PFPMO was synthesized according to a published procedure42. Ultrapure agarose, CS, ALG, PEI (Mr = 55 000), tyrosinase (from mushroom, 4 276 units/mg) and dopamine were purchased from Sigma-Aldrich. Sodium citrate, silver nitrate, phenol, m-cresol, p-cresol, catechol and BPA were purchased from Beijing Chemical Reagent Co. Ltd.

Preparation of Ag@agarose films

Silver nitrate (9.5 mg) was mixed with deionized water (100 mL) at 45°C and heated rapidly until boiling with vigorous stirring. Aqueous sodium citrate (1%, 3 mL) was added and then the mixture was boiled gently for 90 min while stirring.
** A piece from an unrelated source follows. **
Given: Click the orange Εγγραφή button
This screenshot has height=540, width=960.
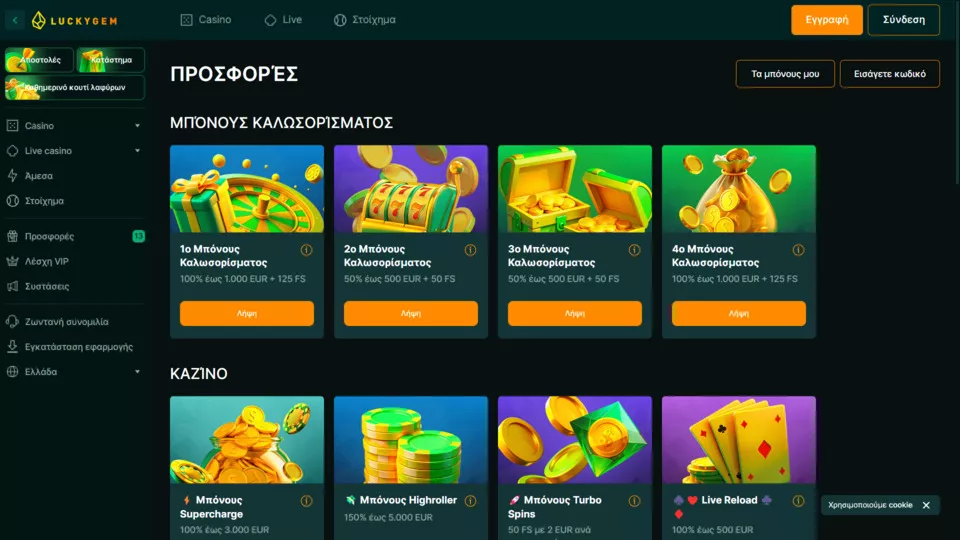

Ag NPs were collected via centrifugation (5 900 × g, 15 min) and dispersed in H2O (10 mL) with a concentration of 3 × 107 NPs/μL. Quartz slides (10 × 10 mm) were immersed in piranha solution (H2O2:H2SO4 = 1:3 v/v) at 80°C for 30 min, washed three times with deionized water and then dried under a gentle stream of nitrogen gas. Agarose was dissolved in deionized water (1 mL) at 95°C with stirring to form a 0.5% solution. Then, 0, 5, 10, 20, 40, 60, 80, or 100 μL of the prepared Ag NP solution was added. Aliquots of the hot mixed solution (100 μL) were spread on one side of each quartz slide and dried in air for 4 h.
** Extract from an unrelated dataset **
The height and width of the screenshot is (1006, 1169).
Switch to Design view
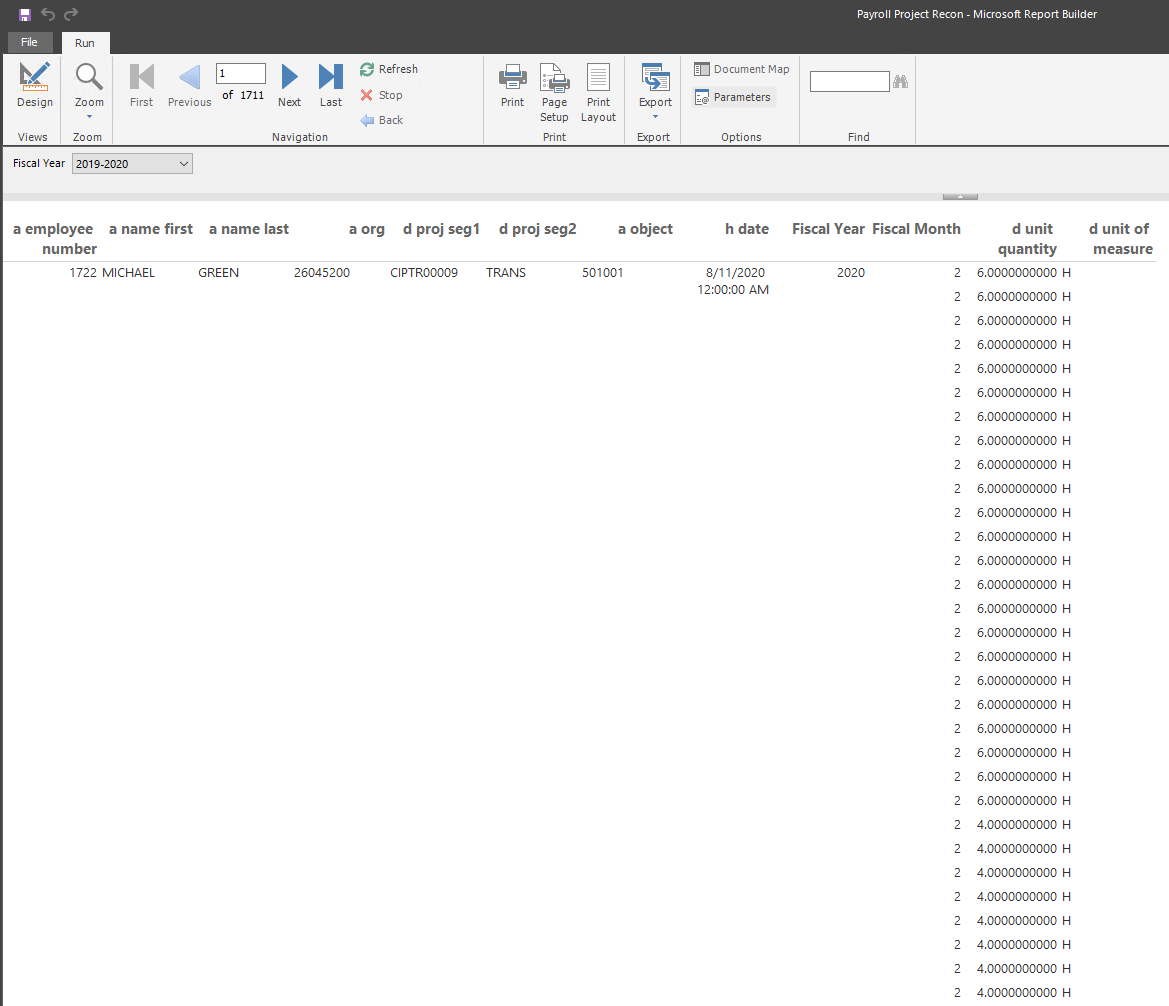(34, 85)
Preparation of Ag/PFPMO nanocomposite films

The Ag@agarose films were immersed in PEI solution (3 mL, 1 mg/mL) for 10 min to form the first PEI layer and then alternatively immersed in charged ALG solution (3 mL, 1 mg/mL in deionized water) and CS solution (3 mL, 1 mg/mL in 0.1 M acetic acid) under the same conditions. The final layer was CS. In the experiments, 1–3 bilayers were added to control the thickness of the interlayer films. PFPMO solution (0.1 mM, 1 μL) was added dropwise onto each quartz slide. As a control, an agarose film without Ag NPs was covered with the same interlayers. The spotted slides were dried in air for 60 min at room temperature. MEF was measured by comparing the fluorescence intensities of different samples.
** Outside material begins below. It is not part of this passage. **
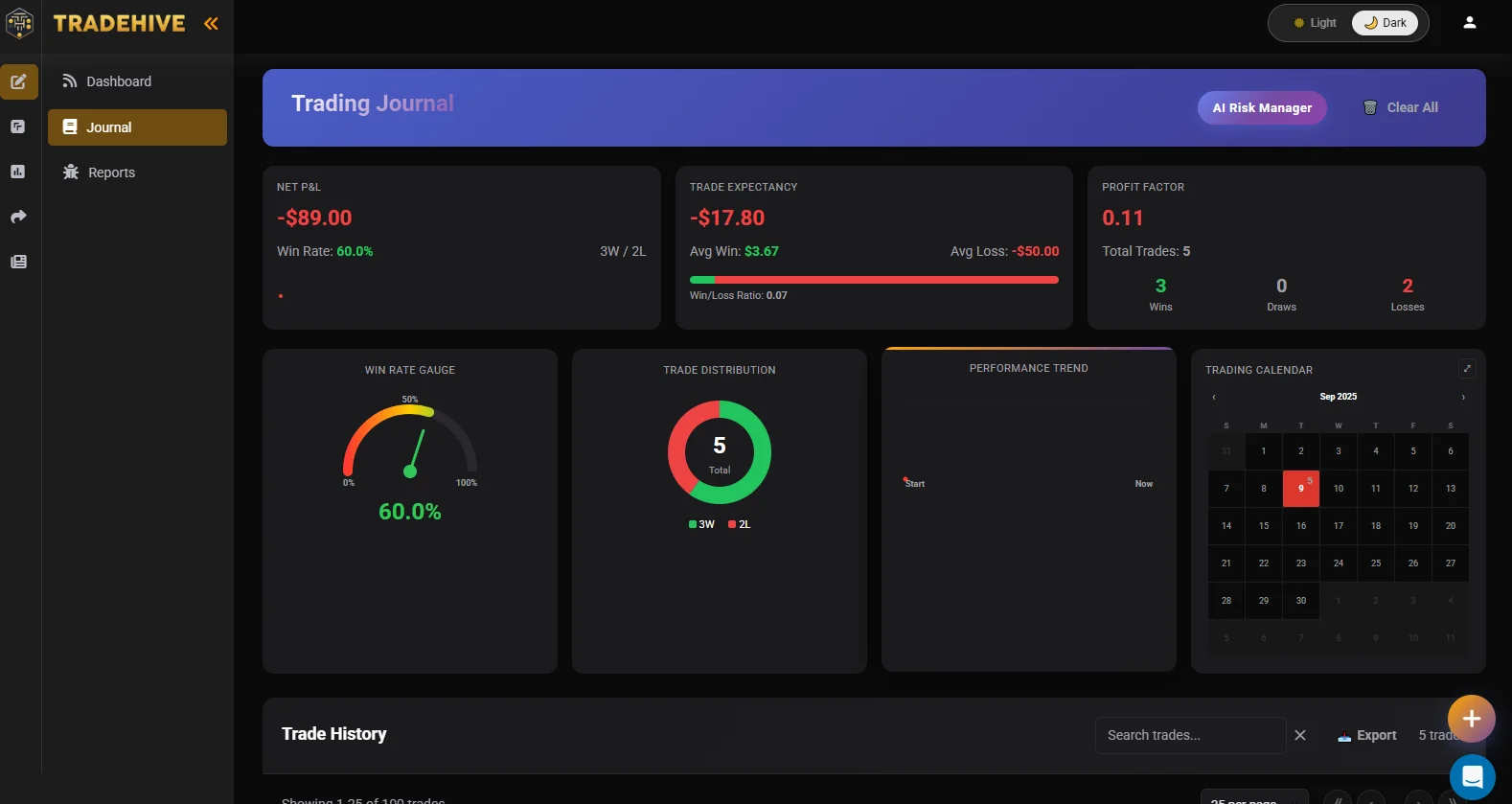Image resolution: width=1512 pixels, height=804 pixels.
Task: Open the edit/journal icon in left rail
Action: coord(19,81)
Detection of phenolic compounds on Ag/PFPMO nanocomposite films

Tyrosinase (2.5 μL, 200 units/μL) in phosphate buffered saline (25 mM, pH = 6.8) was added dropwise onto each quartz slide. The spotted slides were dried in air for 30 min at room temperature. Different phenolic compounds (10 μL) were incubated on each slide at room temperature for 0–90 min. After drying in air for 60 min at room temperature, images of the microarray were obtained under 365-nm UV light.

Characterization

TEM images of the Ag NPs were observed by a JEM 2100 transmission electron microscope with an accelerating voltage of 120 kV. The concentration of Ag NPs was determined using a combination of TEM images and Agilent 7500 CE inductively coupled plasma mass spectrometry (ICP-MS). The sample was prepared by dissolving the suspension of Ag NPs with concentrated HNO3 in a level of 100 ppb for ICP-MS analysis. The calculation of Ag NPs concentration is based on the concentration of silver atoms according to the following correlation: Ag NPs concentration = Ag atomic concentration × (0.1443/0.74/R3), where 0.144 is the atomic radius of Ag in nanometer, 0.74 is the packing factor for FCC lattice structure and R is the effective radius of Ag NPs in nanometer. AFM images of the films were recorded by a NanoScope III AFM. UV-Vis absorption spectra were obtained using a Hitachi U3900 spectrophotometer. Fluorescence measurements were obtained at room temperature using a Hitachi F-7000 fluorescence spectrometer with a Xenon lamp excitation. The slit width and photomultiplier tube (PMT) voltages used were 5 nm and 700 V, respectively. Front face emission collection was employed for all films. The thickness of each multilayer film was determined with a surface profilometer (XP-2, Ambios Technology, Santa Cruz, CA) at room temperature. Photographs were taken under 365-nm UV light.